■ REGISTROS PROPORCIONADOS:
# # # # # # #

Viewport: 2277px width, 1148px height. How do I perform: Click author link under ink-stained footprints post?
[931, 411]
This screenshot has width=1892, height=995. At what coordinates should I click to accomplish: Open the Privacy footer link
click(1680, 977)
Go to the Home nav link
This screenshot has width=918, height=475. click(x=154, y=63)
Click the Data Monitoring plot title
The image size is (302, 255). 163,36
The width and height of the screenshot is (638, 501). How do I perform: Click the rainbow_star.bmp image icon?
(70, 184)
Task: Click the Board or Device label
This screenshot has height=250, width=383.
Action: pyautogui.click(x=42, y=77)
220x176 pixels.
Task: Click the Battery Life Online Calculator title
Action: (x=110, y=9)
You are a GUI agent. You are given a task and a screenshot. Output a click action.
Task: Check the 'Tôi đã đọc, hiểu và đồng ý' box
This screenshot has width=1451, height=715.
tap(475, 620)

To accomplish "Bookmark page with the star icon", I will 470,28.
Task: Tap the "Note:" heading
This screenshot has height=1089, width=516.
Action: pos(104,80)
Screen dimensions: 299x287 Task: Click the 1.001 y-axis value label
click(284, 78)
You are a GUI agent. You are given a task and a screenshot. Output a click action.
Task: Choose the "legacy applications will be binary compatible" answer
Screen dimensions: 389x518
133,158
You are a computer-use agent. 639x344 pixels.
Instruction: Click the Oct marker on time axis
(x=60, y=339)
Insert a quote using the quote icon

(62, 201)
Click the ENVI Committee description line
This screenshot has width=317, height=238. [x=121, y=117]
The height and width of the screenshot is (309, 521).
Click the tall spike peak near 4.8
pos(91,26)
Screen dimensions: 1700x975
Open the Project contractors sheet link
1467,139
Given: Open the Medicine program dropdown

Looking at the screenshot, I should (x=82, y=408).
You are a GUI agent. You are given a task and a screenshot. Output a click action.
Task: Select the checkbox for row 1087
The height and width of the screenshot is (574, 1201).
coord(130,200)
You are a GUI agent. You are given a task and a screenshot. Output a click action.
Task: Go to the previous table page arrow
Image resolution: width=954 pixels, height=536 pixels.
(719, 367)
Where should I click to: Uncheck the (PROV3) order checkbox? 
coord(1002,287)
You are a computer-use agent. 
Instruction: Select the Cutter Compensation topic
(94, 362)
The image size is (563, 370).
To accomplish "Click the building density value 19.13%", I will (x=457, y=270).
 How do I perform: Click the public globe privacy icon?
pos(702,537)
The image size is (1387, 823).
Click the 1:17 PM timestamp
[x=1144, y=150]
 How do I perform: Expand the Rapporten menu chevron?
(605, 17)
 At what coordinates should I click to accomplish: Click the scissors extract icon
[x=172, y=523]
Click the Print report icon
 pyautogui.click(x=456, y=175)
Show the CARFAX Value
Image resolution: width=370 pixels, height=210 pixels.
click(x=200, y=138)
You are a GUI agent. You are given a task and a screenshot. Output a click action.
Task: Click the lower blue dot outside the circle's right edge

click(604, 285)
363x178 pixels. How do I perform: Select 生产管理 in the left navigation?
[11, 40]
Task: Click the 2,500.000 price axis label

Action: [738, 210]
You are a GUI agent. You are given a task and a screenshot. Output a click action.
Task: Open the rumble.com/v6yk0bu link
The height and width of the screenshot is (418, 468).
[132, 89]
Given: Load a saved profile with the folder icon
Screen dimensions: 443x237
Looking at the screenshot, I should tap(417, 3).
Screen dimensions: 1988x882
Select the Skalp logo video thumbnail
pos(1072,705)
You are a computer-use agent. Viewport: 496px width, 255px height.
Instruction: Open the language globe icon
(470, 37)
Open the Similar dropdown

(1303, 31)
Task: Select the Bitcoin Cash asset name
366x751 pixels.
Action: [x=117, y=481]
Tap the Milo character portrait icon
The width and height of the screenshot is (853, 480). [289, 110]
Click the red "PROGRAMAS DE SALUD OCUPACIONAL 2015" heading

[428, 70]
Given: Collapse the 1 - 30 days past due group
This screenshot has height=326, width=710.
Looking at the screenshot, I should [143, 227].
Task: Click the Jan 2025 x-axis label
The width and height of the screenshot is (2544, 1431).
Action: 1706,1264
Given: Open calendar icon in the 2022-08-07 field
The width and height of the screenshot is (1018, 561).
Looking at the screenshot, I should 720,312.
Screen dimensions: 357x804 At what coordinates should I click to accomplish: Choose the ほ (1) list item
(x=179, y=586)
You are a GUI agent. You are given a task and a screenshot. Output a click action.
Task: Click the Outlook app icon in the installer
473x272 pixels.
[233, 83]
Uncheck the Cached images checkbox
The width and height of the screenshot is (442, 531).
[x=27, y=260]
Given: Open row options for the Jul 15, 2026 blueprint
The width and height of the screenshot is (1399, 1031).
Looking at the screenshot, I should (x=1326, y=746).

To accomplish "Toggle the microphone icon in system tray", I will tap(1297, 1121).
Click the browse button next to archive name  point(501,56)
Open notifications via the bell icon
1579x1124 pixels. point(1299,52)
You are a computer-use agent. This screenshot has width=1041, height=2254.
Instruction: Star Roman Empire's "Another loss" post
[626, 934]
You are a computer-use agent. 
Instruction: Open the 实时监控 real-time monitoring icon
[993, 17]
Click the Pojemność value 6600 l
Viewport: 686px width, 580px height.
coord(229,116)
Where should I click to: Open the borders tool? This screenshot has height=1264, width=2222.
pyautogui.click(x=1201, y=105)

# # # # # # #

■ TAREA:
Reescribe todas las líneas de los registros de arriba como una lista numerada y omite las líneas en blanco.

■ RESULTADO:
1. Viewport: 2277px width, 1148px height. How do I perform: Click author link under ink-stained footprints post?
2. [931, 411]
3. This screenshot has width=1892, height=995. At what coordinates should I click to accomplish: Open the Privacy footer link
4. click(1680, 977)
5. Go to the Home nav link
6. This screenshot has width=918, height=475. click(x=154, y=63)
7. Click the Data Monitoring plot title
8. The image size is (302, 255). 163,36
9. The width and height of the screenshot is (638, 501). How do I perform: Click the rainbow_star.bmp image icon?
10. (70, 184)
11. Task: Click the Board or Device label
12. This screenshot has height=250, width=383.
13. Action: pyautogui.click(x=42, y=77)
14. 220x176 pixels.
15. Task: Click the Battery Life Online Calculator title
16. Action: (x=110, y=9)
17. You are a GUI agent. You are given a task and a screenshot. Output a click action.
18. Task: Check the 'Tôi đã đọc, hiểu và đồng ý' box
19. This screenshot has width=1451, height=715.
20. tap(475, 620)
21. To accomplish "Bookmark page with the star icon", I will 470,28.
22. Task: Tap the "Note:" heading
23. This screenshot has height=1089, width=516.
24. Action: pos(104,80)
25. Screen dimensions: 299x287 Task: Click the 1.001 y-axis value label
26. click(284, 78)
27. You are a GUI agent. You are given a task and a screenshot. Output a click action.
28. Task: Choose the "legacy applications will be binary compatible" answer
29. Screen dimensions: 389x518
30. 133,158
31. You are a computer-use agent. 639x344 pixels.
32. Instruction: Click the Oct marker on time axis
33. (x=60, y=339)
34. Insert a quote using the quote icon
35. (62, 201)
36. Click the ENVI Committee description line
37. This screenshot has width=317, height=238. [x=121, y=117]
38. The height and width of the screenshot is (309, 521).
39. Click the tall spike peak near 4.8
40. pos(91,26)
41. Screen dimensions: 1700x975
42. Open the Project contractors sheet link
43. 1467,139
44. Given: Open the Medicine program dropdown
45. Looking at the screenshot, I should (x=82, y=408).
46. You are a GUI agent. You are given a task and a screenshot. Output a click action.
47. Task: Select the checkbox for row 1087
48. The height and width of the screenshot is (574, 1201).
49. coord(130,200)
50. You are a GUI agent. You are given a task and a screenshot. Output a click action.
51. Task: Go to the previous table page arrow
52. Image resolution: width=954 pixels, height=536 pixels.
53. (719, 367)
54. Where should I click to: Uncheck the (PROV3) order checkbox? 
55. coord(1002,287)
56. You are a computer-use agent. 
57. Instruction: Select the Cutter Compensation topic
58. (94, 362)
59. The image size is (563, 370).
60. To accomplish "Click the building density value 19.13%", I will (x=457, y=270).
61.  How do I perform: Click the public globe privacy icon?
62. pos(702,537)
63. The image size is (1387, 823).
64. Click the 1:17 PM timestamp
65. [x=1144, y=150]
66.  How do I perform: Expand the Rapporten menu chevron?
67. (605, 17)
68.  At what coordinates should I click to accomplish: Click the scissors extract icon
69. [x=172, y=523]
70. Click the Print report icon
71.  pyautogui.click(x=456, y=175)
72. Show the CARFAX Value
73. Image resolution: width=370 pixels, height=210 pixels.
74. click(x=200, y=138)
75. You are a GUI agent. You are given a task and a screenshot. Output a click action.
76. Task: Click the lower blue dot outside the circle's right edge
77. click(604, 285)
78. 363x178 pixels. How do I perform: Select 生产管理 in the left navigation?
79. [11, 40]
80. Task: Click the 2,500.000 price axis label
81. Action: [738, 210]
82. You are a GUI agent. You are given a task and a screenshot. Output a click action.
83. Task: Open the rumble.com/v6yk0bu link
84. The height and width of the screenshot is (418, 468).
85. [132, 89]
86. Given: Load a saved profile with the folder icon
87. Screen dimensions: 443x237
88. Looking at the screenshot, I should tap(417, 3).
89. Screen dimensions: 1988x882
90. Select the Skalp logo video thumbnail
91. pos(1072,705)
92. You are a computer-use agent. Viewport: 496px width, 255px height.
93. Instruction: Open the language globe icon
94. (470, 37)
95. Open the Similar dropdown
96. (1303, 31)
97. Task: Select the Bitcoin Cash asset name
98. 366x751 pixels.
99. Action: [x=117, y=481]
100. Tap the Milo character portrait icon
101. The width and height of the screenshot is (853, 480). [289, 110]
102. Click the red "PROGRAMAS DE SALUD OCUPACIONAL 2015" heading
103. [428, 70]
104. Given: Collapse the 1 - 30 days past due group
105. This screenshot has height=326, width=710.
106. Looking at the screenshot, I should [143, 227].
107. Task: Click the Jan 2025 x-axis label
108. The width and height of the screenshot is (2544, 1431).
109. Action: 1706,1264
110. Given: Open calendar icon in the 2022-08-07 field
111. The width and height of the screenshot is (1018, 561).
112. Looking at the screenshot, I should 720,312.
113. Screen dimensions: 357x804 At what coordinates should I click to accomplish: Choose the ほ (1) list item
114. (x=179, y=586)
115. You are a GUI agent. You are given a task and a screenshot. Output a click action.
116. Task: Click the Outlook app icon in the installer
117. 473x272 pixels.
118. [233, 83]
119. Uncheck the Cached images checkbox
120. The width and height of the screenshot is (442, 531).
121. [x=27, y=260]
122. Given: Open row options for the Jul 15, 2026 blueprint
123. The width and height of the screenshot is (1399, 1031).
124. Looking at the screenshot, I should (x=1326, y=746).
125. To accomplish "Toggle the microphone icon in system tray", I will tap(1297, 1121).
126. Click the browse button next to archive name  point(501,56)
127. Open notifications via the bell icon
128. 1579x1124 pixels. point(1299,52)
129. You are a computer-use agent. This screenshot has width=1041, height=2254.
130. Instruction: Star Roman Empire's "Another loss" post
131. [626, 934]
132. You are a computer-use agent. 
133. Instruction: Open the 实时监控 real-time monitoring icon
134. [993, 17]
135. Click the Pojemność value 6600 l
136. Viewport: 686px width, 580px height.
137. coord(229,116)
138. Where should I click to: Open the borders tool? This screenshot has height=1264, width=2222.
139. pyautogui.click(x=1201, y=105)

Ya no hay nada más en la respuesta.